Alors que la gauche philippine avance des arguments similaires depuis des années – en effet, de tels arguments ont joué un rôle de premier plan dans la campagne réussie pour la fermeture des bases américaines de Clark et Subic Bay au début des années 1990 – il est beaucoup plus surprenant d’entendre de telles critiques émanant du courant dominant de l’establishment politique. Le fait que la sœur du président pose de telles questions sur sa politique étrangère suggère qu’une partie du courant dominant est sceptique quant au virage actuel vers Washington, ou du moins ouvert à se demander comment cela profitera aux Philippines.
Il n’est pas nécessaire de considérer les Philippines comme un appendice colonial des États-Unis pour reconnaître que, malgré tous les domaines de chevauchement stratégique et d’affinité culturelle, les intérêts de Manille ne sont pas entièrement conformes à ceux de Washington. Les États-Unis considèrent les différends en mer de Chine méridionale comme un sous-ensemble d’un éventail plus large de préoccupations concernant la menace posée par la puissance croissante de la Chine à l’ordre de sécurité international dirigé par les États-Unis, un défi qui se manifeste de manière plus pressante dans les frictions croissantes à propos de Taïwan.

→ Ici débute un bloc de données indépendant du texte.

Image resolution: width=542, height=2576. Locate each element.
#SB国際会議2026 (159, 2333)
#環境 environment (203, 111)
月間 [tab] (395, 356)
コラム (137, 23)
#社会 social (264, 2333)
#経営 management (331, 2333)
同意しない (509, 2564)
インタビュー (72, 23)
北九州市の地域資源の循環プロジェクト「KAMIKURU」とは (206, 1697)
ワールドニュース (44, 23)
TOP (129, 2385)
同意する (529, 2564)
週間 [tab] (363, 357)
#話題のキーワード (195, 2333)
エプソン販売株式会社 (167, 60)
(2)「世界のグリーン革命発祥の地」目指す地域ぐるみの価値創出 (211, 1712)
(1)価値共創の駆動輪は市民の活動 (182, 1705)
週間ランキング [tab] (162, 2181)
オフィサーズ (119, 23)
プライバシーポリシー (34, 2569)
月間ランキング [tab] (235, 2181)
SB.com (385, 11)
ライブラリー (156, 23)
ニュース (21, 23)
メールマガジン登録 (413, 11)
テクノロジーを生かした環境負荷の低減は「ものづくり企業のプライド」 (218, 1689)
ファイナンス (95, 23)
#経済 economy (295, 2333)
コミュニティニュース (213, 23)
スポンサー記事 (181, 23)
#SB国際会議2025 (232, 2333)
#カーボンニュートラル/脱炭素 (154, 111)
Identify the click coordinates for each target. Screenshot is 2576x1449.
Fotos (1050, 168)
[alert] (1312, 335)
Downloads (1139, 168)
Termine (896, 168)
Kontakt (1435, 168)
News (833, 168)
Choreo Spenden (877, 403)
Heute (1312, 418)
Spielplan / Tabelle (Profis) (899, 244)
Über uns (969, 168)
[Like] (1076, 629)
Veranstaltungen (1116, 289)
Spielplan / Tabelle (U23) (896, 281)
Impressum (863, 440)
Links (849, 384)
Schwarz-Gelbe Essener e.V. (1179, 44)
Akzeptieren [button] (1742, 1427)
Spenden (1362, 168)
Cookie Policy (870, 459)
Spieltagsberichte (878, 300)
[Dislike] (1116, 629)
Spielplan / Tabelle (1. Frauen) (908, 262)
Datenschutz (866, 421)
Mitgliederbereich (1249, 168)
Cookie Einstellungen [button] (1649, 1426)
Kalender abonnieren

Pendant ce temps, les Philippines semblent davantage concentrées sur l’objectif spécifique de garantir leur souveraineté sur leur zone économique exclusive face aux incursions chinoises croissantes, tout en préservant une relation économique productive avec la Chine, comme l’a lui-même souligné le président Marcos. Combien la nation serait prête à sacrifier pour la préservation de «l’ordre international fondé sur des règles» est sujette à caution, en particulier compte tenu de sa proximité avec la Chine et de sa position probable en première ligne dans tout futur conflit à propos de Taiwan.
Tout cela soulève la question de savoir où se situent les limites extérieures de la coopération pour Manille, et à quel moment ces divergences deviennent apparentes – d’autant plus que les tensions continuent de croître sur le détroit de Taiwan. Le rythme vertigineux de la récente coopération en matière de sécurité suggère que le point pourrait encore être loin.